KeyNet CLI

KeyNet is a Python-based command-line tool designed for analyzing keyword co-occurrence networks in text corpora, with a primary focus on social media data from the Bluesky platform. By leveraging graph theory it enables users to map semantic relationships, detect thematic communities, and extract actionable insights from unstructured text. This tool is particularly useful for researchers, data analysts, and social media investigators exploring trends, interconnections, and sentiment in online discussions.

Open Source Under development V. 0.1.0 (Released)

Benefits and Use Cases

  • Semantic Mapping: Uncovers hidden associations between keywords through co-occurrence analysis, helping identify emerging topics or misinformation patterns.

  • Network Insights: Computes metrics like degree centrality, betweenness, and community structures, providing quantitative views of keyword dynamics.

  • Visualization: Generates graphs and charts for intuitive understanding, aiding in reports or presentations.

  • Reproducibility: Supports Docker for consistent environments and automated archiving for versioned runs.

Features

  • Automated Bluesky post collection via API with keyword filtering.

  • Graph construction using NetworkX for co-occurrence networks.

  • Computation of local (node-specific) and global network metrics.

  • Community detection via Louvain algorithm.

  • Visualizations: Spring and circular layouts, metric histograms, sentiment distributions (optional).

  • Multi-mode analysis: Full keywords, main-only, or extended groups.

  • Archiving: UUID-timestamped runs with metadata indexing.

  • Export formats: CSV, GraphML (for tools like Gephi/Cytoscape), PNG images, XLSX matrices.

Installation

Prerequisites

  • Python 3.11–3.14 (due to NetworkX compatibility).

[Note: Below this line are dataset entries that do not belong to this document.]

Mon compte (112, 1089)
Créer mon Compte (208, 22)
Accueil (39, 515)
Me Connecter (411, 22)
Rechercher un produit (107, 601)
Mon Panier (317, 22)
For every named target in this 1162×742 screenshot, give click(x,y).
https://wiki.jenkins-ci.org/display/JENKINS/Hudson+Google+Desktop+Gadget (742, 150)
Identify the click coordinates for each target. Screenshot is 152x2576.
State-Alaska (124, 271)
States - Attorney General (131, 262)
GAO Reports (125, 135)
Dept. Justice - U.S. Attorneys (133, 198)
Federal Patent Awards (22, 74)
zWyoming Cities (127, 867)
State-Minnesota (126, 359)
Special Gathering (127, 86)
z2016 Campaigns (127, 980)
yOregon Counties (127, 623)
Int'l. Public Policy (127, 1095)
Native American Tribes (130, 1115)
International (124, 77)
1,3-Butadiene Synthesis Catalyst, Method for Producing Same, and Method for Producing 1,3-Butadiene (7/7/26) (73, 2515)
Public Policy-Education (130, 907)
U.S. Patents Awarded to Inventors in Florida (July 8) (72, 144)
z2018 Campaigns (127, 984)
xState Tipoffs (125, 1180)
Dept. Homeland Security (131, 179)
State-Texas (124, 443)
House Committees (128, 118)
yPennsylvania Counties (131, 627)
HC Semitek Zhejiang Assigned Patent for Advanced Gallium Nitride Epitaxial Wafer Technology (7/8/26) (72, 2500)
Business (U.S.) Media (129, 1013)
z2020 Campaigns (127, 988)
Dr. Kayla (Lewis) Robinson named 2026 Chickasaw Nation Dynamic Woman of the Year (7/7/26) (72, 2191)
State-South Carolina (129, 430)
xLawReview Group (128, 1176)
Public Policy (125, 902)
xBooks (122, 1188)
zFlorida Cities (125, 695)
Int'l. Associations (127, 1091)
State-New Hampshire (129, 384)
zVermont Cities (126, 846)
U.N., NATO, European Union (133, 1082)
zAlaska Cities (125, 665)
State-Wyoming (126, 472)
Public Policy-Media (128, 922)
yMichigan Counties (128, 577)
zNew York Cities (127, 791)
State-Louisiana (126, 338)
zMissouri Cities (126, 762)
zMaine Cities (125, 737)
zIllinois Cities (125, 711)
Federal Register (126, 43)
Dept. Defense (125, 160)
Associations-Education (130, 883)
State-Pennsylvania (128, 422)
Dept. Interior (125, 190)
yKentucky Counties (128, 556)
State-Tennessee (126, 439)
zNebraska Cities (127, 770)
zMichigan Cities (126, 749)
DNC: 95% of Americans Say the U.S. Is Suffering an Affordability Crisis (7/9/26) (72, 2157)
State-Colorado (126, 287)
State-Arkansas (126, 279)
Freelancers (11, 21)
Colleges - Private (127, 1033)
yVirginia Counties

  • Bluesky account credentials for API access.

Option 1: Docker (Recommended for Reproducibility)
  1. Clone the repo: git clone https://github.com/francescosilvano/keynet-semantic-network-analyzer.git

  2. Create .env file with:

BLUESKY_HANDLE=your.handle.bsky.social
BLUESKY_PASSWORD=your-password
``

1. Build and run: `docker compose up --build`

1. Outputs saved in `exports/`.

##### Option 2: Local Setup

1. Clone the repo and navigate to it.

1. Create virtual environment: `python -m venv venv && source venv/bin/activate` (Unix) or `venv\Scripts\activate` (Windows).

1. Install dependencies: `pip install -r scripts/requirements.txt`

1. Add `.env` as above.

1. Run: `cd scripts && python main.py`

Dependencies (from `requirements.txt`): NetworkX, Matplotlib, and Bluesky API libraries. No additional installs needed beyond these.

### Usage

Configure parameters in `scripts/config.py` (e.g., keywords, fetch limits). Run the script to collect data, build graphs, and generate outputs in `exports/runs/<timestamp_uuid>/`.

Example command: `python scripts/main.py`

- Customization: Adjust fetch periods, keyword lists, or enable sentiment analysis for deeper insights.
- Multiple Runs: Supports parallel configurations for comparative analyses.
- Viewing Outputs: Use GraphML in external tools for interactive exploration; review CSVs for metrics.

### Project Structure

- `scripts/`: Core Python files (main.py, graph.py, config.py).

- `exports/`: Results directory with archived runs.

- `guide/`: Detailed docs on config, analysis, outputs, etc.

- Docker files for containerization.

### Limitations and Future Work

- Currently Bluesky-focused; extendable to other APIs (e.g., X/Twitter) with modifications.

- No built-in multilingual support or advanced NLP (e.g., embeddings); consider integrating spaCy for enhancements.

- Future: Parallel executions, compressed exports, searchable run indexes.